Great job! Thank you so much! Love the mindset and the realization of the video. Subscribed right away :)
Thank you @Timeus80 :). Check out my full playlist of similar videos here (I just added a new one today): ruclips.net/p/PLViRFZPCqDBekVh0L_cyg6DLl2fPYbAJM.
Also very cool to see that you're a professional musician. My students that are also professional musicians have said that my approach to programming reminds them a lot of music (importance of fundamentals, attention to nuances in method/technique, ability to find weaknesses objectively and correct them, importance of quality feedback, etc).
Best explanation on the internet 🎉
Thank you Pranav!
Holy crap!

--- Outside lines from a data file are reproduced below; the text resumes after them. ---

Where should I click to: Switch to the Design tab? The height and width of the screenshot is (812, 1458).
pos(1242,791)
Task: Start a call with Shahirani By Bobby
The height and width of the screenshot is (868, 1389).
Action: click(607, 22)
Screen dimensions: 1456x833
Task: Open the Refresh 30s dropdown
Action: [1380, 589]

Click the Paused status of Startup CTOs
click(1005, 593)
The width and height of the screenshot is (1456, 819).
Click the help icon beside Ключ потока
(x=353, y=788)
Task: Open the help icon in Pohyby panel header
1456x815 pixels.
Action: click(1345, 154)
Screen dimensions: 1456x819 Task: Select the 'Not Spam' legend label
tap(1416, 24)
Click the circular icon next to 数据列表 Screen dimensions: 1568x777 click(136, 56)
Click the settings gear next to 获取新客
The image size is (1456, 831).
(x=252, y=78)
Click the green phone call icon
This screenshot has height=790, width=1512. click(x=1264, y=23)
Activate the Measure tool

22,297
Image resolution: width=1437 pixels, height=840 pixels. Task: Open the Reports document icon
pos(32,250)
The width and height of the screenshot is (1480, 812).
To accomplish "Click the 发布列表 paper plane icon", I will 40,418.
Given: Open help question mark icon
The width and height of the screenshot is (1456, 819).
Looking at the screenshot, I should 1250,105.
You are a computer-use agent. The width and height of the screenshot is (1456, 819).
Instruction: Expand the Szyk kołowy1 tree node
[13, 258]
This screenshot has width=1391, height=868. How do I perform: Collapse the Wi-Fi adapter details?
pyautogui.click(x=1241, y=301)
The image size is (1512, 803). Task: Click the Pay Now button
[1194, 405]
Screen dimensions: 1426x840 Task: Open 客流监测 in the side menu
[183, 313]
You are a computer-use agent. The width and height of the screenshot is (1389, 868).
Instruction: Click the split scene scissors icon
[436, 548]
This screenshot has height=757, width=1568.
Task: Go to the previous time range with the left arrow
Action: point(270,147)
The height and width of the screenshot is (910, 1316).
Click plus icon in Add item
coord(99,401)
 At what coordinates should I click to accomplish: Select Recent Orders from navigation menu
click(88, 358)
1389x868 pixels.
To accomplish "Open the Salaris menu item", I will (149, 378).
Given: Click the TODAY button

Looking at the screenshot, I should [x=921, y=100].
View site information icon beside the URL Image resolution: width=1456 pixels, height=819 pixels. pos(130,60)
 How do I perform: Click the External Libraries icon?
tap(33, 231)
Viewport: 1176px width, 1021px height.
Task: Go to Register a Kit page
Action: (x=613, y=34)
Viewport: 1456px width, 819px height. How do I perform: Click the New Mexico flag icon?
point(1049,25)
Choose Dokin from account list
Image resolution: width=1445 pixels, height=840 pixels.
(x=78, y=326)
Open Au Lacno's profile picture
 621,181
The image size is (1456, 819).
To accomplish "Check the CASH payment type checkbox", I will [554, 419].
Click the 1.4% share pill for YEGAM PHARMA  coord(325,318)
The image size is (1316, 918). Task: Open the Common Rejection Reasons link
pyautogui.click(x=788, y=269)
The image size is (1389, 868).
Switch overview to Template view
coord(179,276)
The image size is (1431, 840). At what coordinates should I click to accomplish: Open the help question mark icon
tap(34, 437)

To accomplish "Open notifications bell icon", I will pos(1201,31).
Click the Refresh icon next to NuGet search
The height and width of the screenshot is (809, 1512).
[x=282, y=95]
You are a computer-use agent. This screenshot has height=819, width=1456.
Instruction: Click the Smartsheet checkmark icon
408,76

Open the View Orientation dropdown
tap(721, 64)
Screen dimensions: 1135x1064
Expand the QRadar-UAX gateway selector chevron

Best visuals for thinking about algorithms wrt ds+a, really helps me visualize the solution. I don’t know how I didn’t find your channel sooner but please continue putting out bangers like this!
Funny pat is I had already solved this problem before and I actually solved it using the last solution because that was the first thing I thought of. I never thought of the one pass solution but the part I think I need to practice and learned the most from was the questions you asked to come up to the solutions. I never thought or the idea of “perfect information”, was that something you came up with yourself or a concept formalized somewhere where I can learn more?
Thanks Anthony! That means a lot.
Awesome video bro! 😎
Thank you!
Thank you for the visual learning!
Glad you enjoyed it!
Woo that so much clear
Great work! 👏
Thanks Linda!
thanks
I like the explanation! But also, I'm confused a little. Can you explain why you take the average for the inner loop (n/2) but not the (n-1)? Thank you🙏
It doesn’t matter in big O notation. As long as there isn’t a growing multiplicative discrepancy between two algorithms, their complexity is the same.
subscribed
Thank you!
One question, from a non CS graduate, why this solution doesn’t also jump to the next element if bigger or equal to the target sum? Thus reducing the map size and evaluation of previous elements, considering no negative numbers. Second the one pass solution also has a different effect, might not guarantee that you have chosen the bigger index for the value, as you might not have encountered it before finding the solution. Also the two pass might have an issue if you need two identical values for the target, with two different indexes.
1. You can't assume no negative numbers. The question says "integers".
2. I exhaustively explain why the 1-pass is guaranteed to work at 9:58 - 11:30.
3. I directly answer your last question at 6:18.